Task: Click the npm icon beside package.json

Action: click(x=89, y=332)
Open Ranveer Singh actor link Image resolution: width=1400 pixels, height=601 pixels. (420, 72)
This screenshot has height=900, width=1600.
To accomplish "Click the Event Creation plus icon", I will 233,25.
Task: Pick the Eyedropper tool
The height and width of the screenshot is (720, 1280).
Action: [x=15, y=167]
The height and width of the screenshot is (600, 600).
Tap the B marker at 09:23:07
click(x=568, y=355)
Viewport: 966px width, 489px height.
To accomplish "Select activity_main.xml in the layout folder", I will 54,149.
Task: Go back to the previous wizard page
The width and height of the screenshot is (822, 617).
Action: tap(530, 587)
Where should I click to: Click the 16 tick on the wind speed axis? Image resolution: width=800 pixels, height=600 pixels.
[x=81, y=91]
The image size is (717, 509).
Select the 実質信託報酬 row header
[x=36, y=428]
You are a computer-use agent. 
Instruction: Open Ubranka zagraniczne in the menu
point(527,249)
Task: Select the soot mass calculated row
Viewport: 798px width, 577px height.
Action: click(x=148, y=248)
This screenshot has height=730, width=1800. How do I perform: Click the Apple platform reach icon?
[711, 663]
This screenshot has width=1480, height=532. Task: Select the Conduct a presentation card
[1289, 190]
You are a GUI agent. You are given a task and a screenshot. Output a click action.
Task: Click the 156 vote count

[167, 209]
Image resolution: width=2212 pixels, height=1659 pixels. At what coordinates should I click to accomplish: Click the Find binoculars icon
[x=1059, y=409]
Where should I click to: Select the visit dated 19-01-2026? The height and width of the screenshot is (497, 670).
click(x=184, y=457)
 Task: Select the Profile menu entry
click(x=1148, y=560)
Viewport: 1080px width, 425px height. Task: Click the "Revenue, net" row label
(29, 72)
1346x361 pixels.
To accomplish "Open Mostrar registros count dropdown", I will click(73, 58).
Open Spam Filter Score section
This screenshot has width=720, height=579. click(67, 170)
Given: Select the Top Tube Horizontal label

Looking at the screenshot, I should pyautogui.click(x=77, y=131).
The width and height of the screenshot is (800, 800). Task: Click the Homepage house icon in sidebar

++++++++++++++++++++

Task goal: Note each line above that holds "will", then copy all of them.

Result:
To accomplish "Click the Event Creation plus icon", I will 233,25.
To accomplish "Select activity_main.xml in the layout folder", I will 54,149.
To accomplish "Open Mostrar registros count dropdown", I will click(73, 58).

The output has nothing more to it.